======== MATERIAL PROVIDED

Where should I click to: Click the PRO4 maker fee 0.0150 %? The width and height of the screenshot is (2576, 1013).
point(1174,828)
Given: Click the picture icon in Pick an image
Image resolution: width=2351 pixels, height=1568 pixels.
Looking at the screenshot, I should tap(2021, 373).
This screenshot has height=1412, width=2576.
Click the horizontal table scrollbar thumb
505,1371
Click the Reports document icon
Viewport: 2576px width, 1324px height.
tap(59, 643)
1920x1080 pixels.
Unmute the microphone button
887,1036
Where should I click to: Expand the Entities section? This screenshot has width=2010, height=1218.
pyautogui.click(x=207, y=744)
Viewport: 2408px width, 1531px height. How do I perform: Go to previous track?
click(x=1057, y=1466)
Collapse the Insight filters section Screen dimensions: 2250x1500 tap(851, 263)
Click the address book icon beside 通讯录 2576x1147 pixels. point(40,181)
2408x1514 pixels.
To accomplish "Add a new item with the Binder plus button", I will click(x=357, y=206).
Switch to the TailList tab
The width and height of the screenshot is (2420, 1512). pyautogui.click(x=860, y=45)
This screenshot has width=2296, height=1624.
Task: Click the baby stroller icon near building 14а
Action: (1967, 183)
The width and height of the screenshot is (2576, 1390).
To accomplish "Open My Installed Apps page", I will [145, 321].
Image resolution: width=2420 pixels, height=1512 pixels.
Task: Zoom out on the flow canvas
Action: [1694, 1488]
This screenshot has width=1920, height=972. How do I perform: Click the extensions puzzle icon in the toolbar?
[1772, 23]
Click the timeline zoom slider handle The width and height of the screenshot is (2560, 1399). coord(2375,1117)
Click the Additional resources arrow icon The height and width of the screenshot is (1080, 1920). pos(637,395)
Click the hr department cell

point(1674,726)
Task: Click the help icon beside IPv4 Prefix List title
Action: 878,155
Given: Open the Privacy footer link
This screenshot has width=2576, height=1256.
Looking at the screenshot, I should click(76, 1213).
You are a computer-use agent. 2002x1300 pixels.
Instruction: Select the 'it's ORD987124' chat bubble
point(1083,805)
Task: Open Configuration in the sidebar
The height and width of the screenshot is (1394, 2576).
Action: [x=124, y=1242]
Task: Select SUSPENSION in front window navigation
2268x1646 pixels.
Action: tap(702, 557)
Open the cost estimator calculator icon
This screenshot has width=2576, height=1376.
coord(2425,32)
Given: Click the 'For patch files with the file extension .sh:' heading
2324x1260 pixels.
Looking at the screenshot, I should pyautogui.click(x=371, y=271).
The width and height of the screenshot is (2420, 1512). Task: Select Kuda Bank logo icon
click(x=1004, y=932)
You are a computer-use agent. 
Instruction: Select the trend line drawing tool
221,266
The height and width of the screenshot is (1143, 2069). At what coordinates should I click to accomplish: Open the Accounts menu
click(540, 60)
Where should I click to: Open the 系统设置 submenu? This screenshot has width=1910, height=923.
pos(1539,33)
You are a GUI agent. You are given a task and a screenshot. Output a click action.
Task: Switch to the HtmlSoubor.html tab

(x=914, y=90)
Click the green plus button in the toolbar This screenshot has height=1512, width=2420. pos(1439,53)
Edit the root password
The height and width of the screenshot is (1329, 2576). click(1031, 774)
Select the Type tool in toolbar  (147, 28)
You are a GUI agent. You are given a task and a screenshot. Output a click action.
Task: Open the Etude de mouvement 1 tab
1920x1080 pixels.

================

(ACTIVITY)
For this exercise, repeat exactly the lines of the data above from the one with "Click the timeline" down to the one with "Given: Open the Privacy footer link", both end lines included.

(TASK RESULT)
Click the timeline zoom slider handle The width and height of the screenshot is (2560, 1399). coord(2375,1117)
Click the Additional resources arrow icon The height and width of the screenshot is (1080, 1920). pos(637,395)
Click the hr department cell

point(1674,726)
Task: Click the help icon beside IPv4 Prefix List title
Action: 878,155
Given: Open the Privacy footer link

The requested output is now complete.